Introduction to Multiple Linear Regression
- Concept: Extends simple linear regression to include multiple predictors.
- Objective: Predict the outcome variable (e.g., number of active positions) using multiple inputs.
Key Points
- Predictors: Not limited to a fixed set; can include various factors influencing the response variable.
- Statistical Inference: Used to identify significant predictors among several variables.
Example of Predictors
- Total population
- Land area
- Total personal income
- Percentage of the population over 65 years old
Multiple Regression Defined
- Overview: Involves more than one predictor variable, facilitating a comprehensive model to explore influences on outcomes.
- Application: Commonly used in housing data to predict sales prices.
- Housing Data Considerations:
- Size of the house
- Neighborhood crime rates
- Number of rooms
- House age & last remodeled time
Variables in Predicting House Prices
- Binary Variables: E.g., whether a house has a backyard (coded as 1 or 0).
- Numerical Variables: E.g., age of the house, number of garage spaces.
Correlation Between Variables
- Collinearity: Occurs when two predictors are highly correlated.
- Impact on Model: Including redundant predictors can distort model relevance and interpretation.
Building the Regression Model
- Model Structure: Formula = Intercept + Predictor1 + Predictor2 + … + PredictorN
- Visualization:
- With multiple predictors, visualize relationships as hyperplanes instead of straight lines.
Case Study: Predicting Birth Weight
- Example Predictors:
- Weeks of pregnancy
- Mother's age
- Mother's weight gain
- Smoking habits
Model Interpretation
- Intercept Understanding: Set all predictors to zero to find baseline (may not have meaningful interpretation).
- Coefficient Interpretation: Must consider other predictors when discussing significant changes.

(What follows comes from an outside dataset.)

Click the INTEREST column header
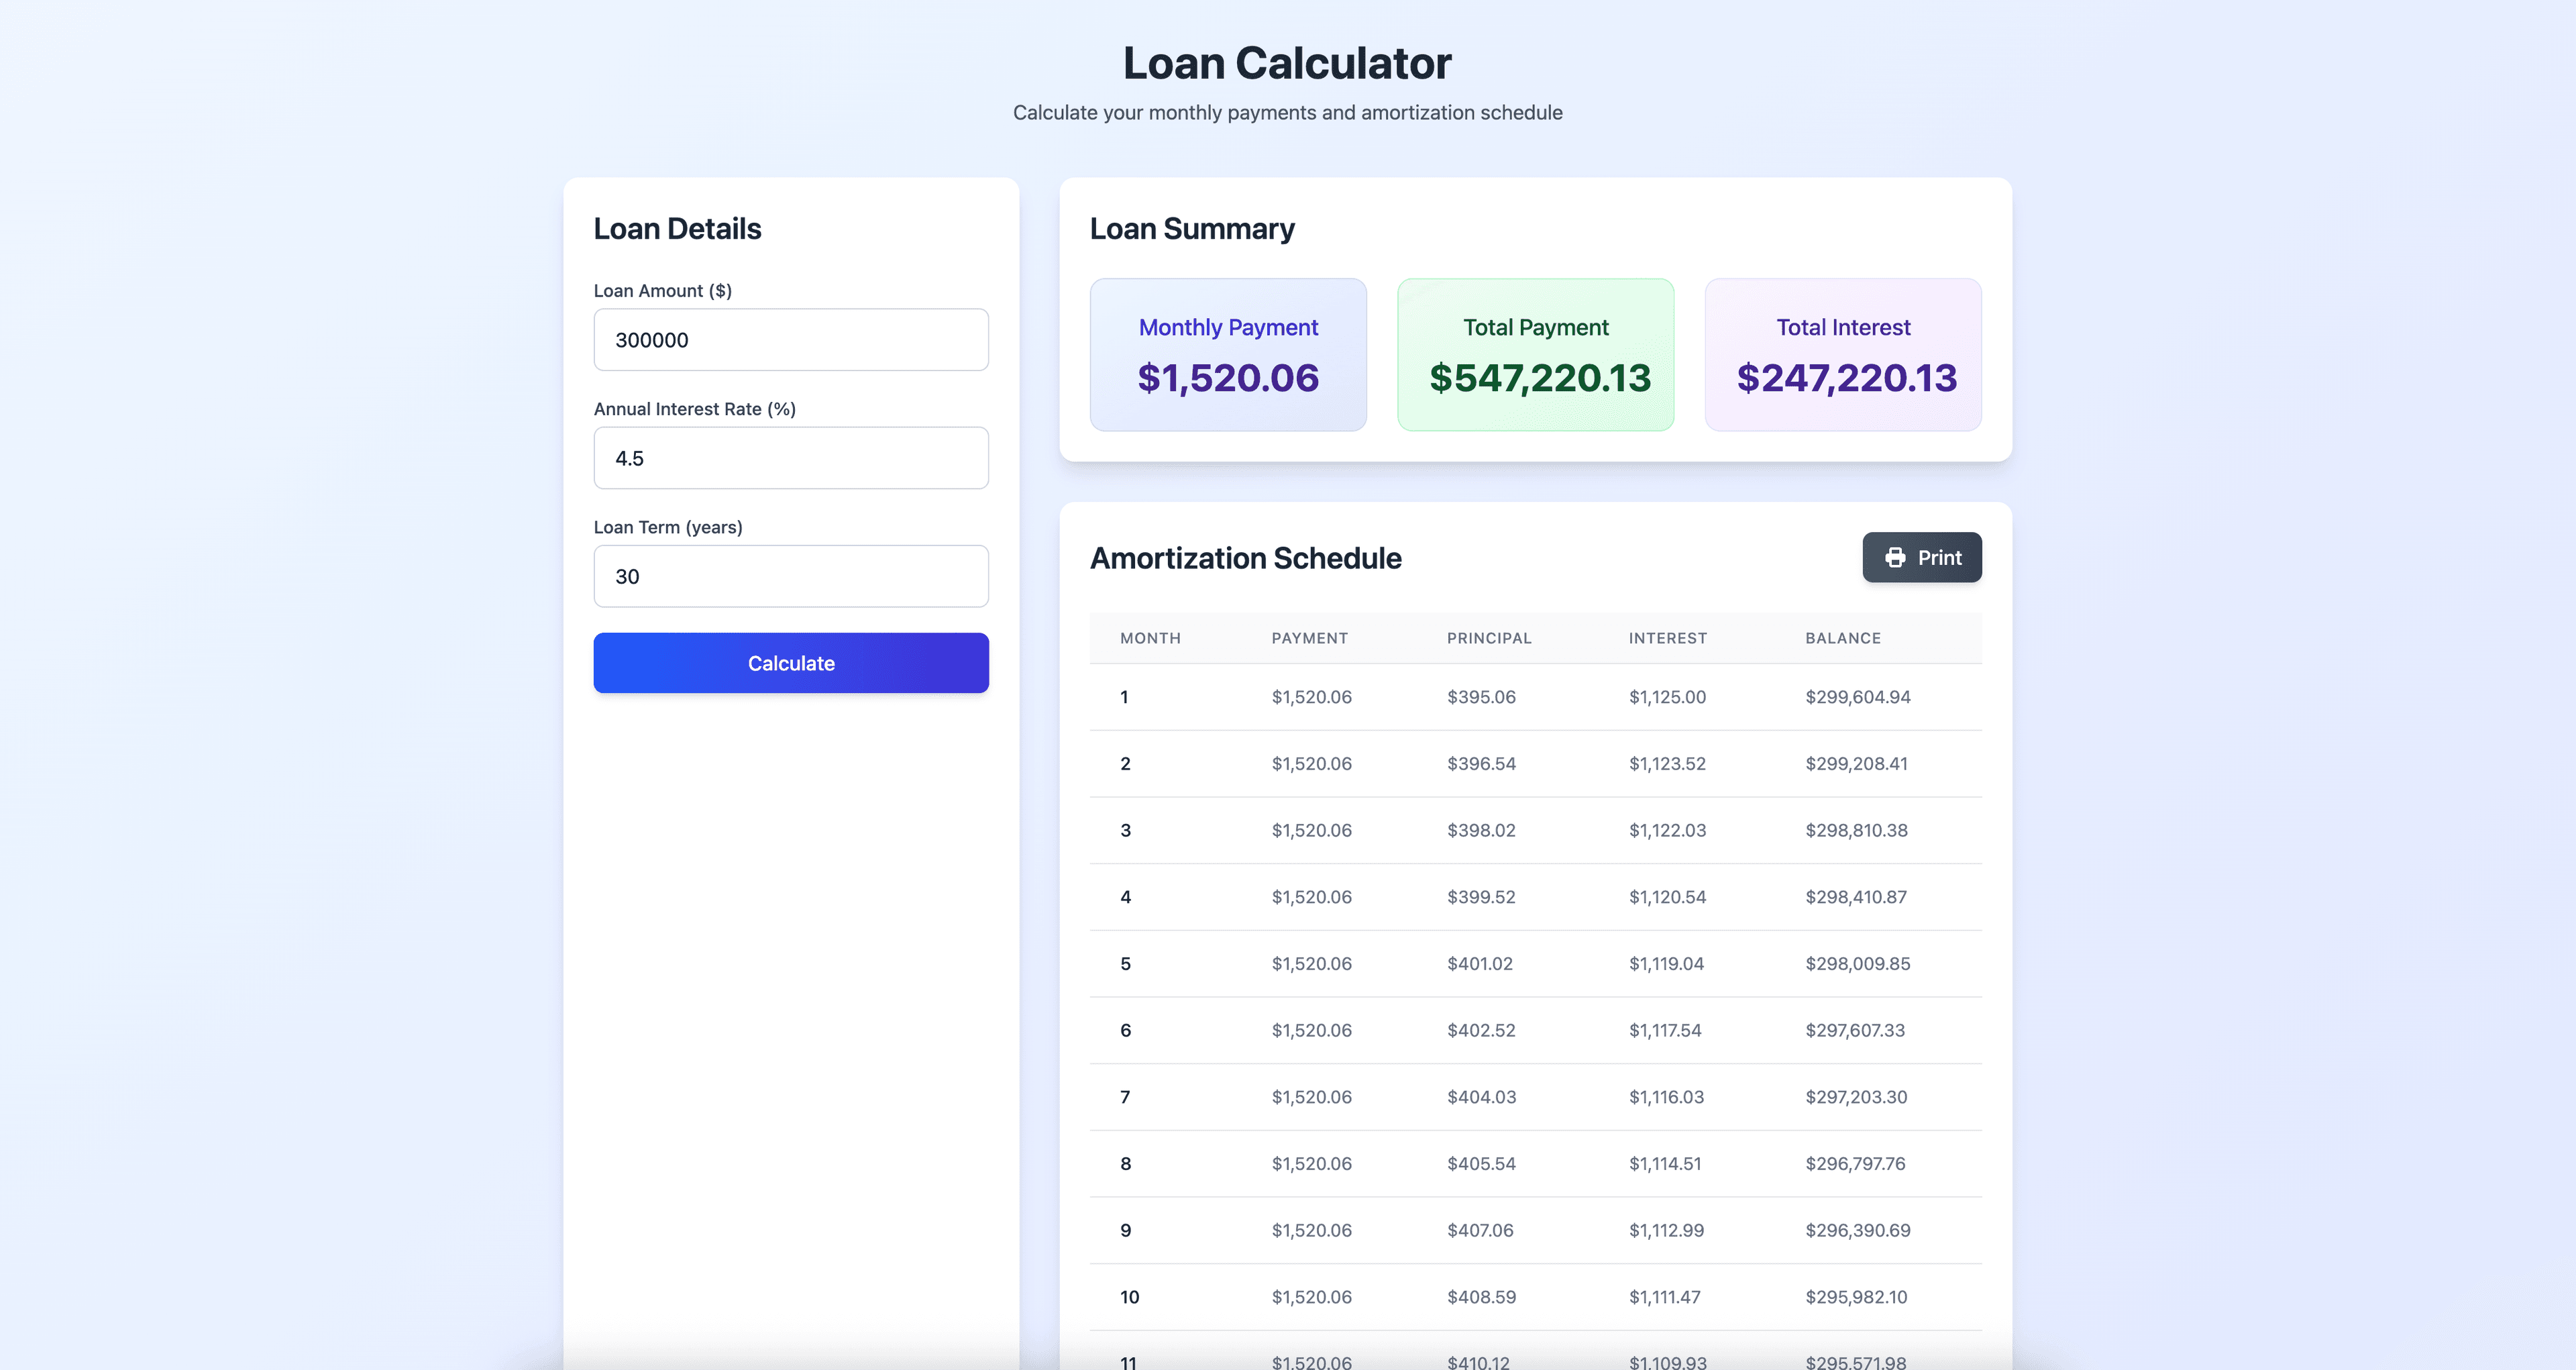[x=1667, y=638]
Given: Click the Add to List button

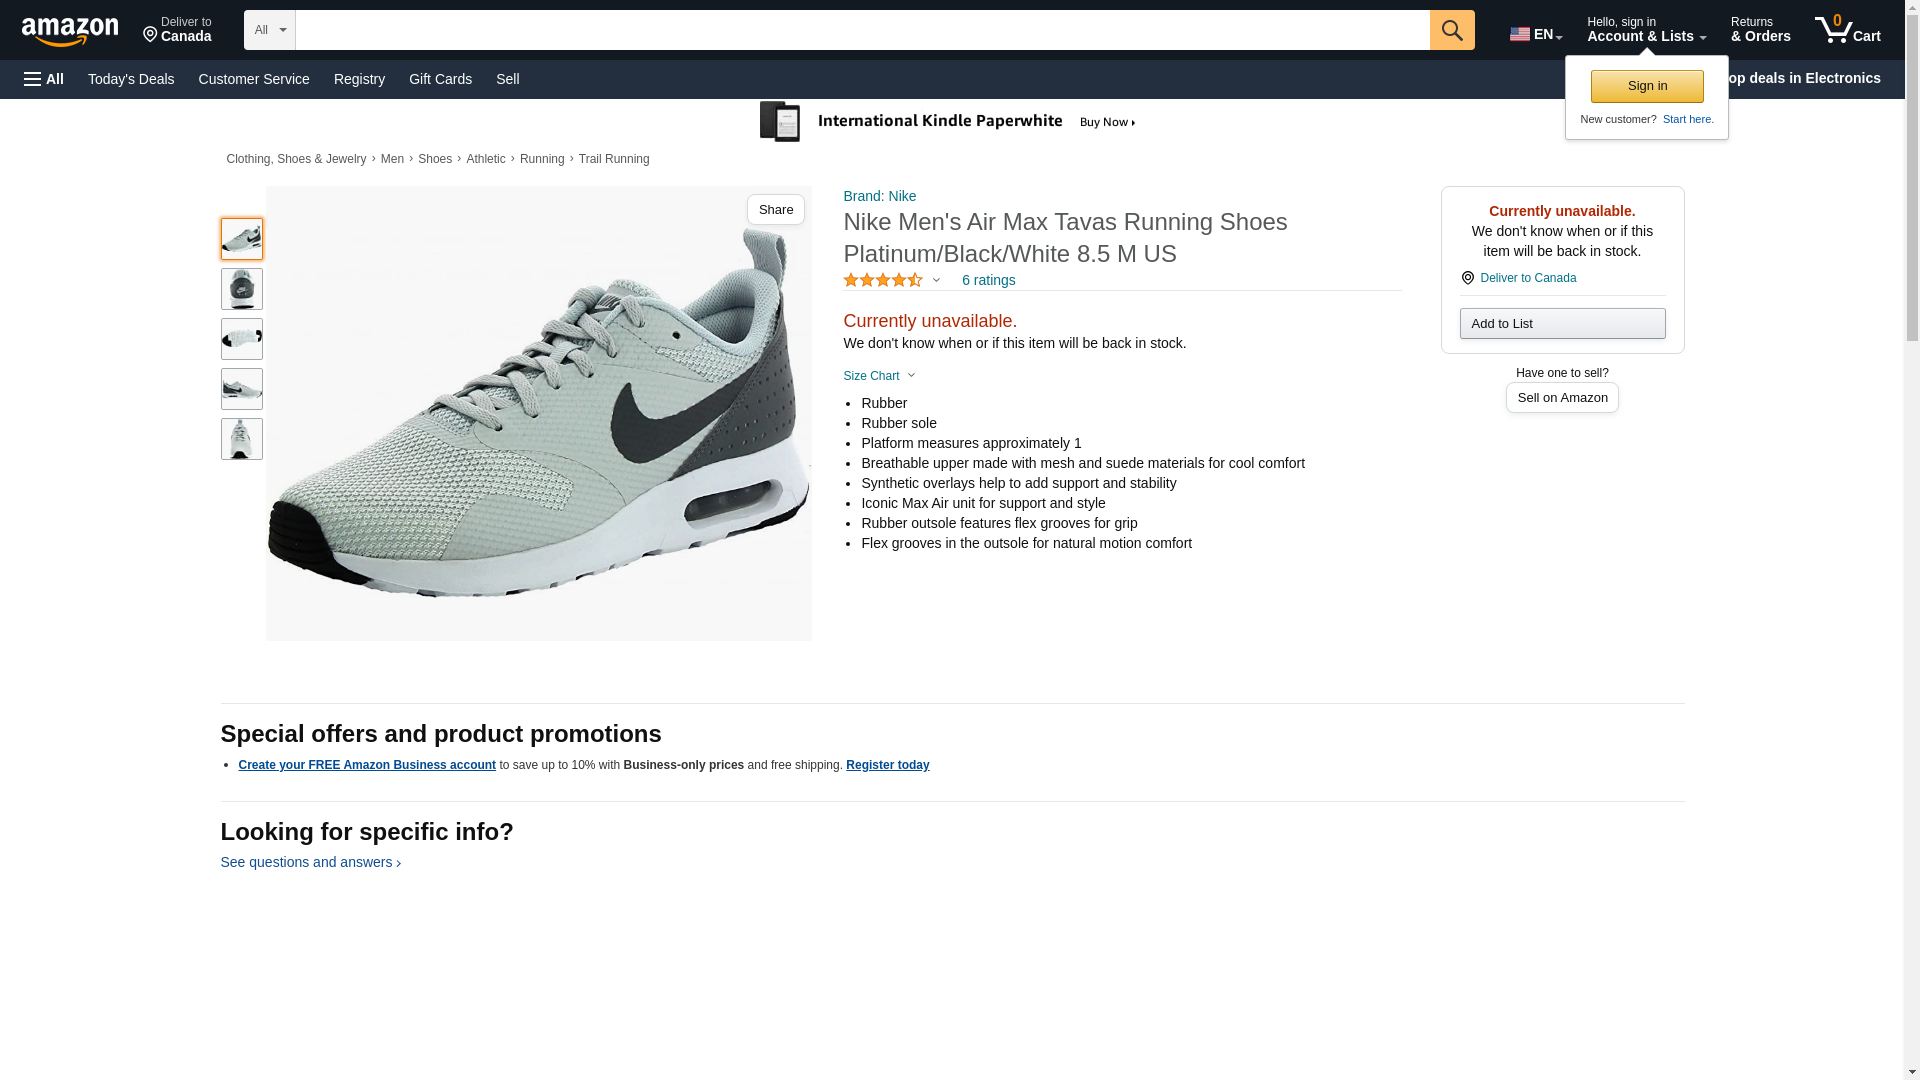Looking at the screenshot, I should click(1561, 324).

- Example: A positive coefficient for 'weeks' indicates an increase in weight per each week of gestation, while also considering the influence of other factors.
R-Squared Analysis
- Definition: Measures how much variability in the outcome is explained by the model.
- Change in R-Squared: Adding or removing predictors affects the percentage of variability explained.
Conclusion
- Model Diagnostics: Always analyze goodness-of-fit and correlations among predictors.
- Importance of Variable Selection: Only include variables that contribute meaningful information to the model to avoid complexity without added benefit.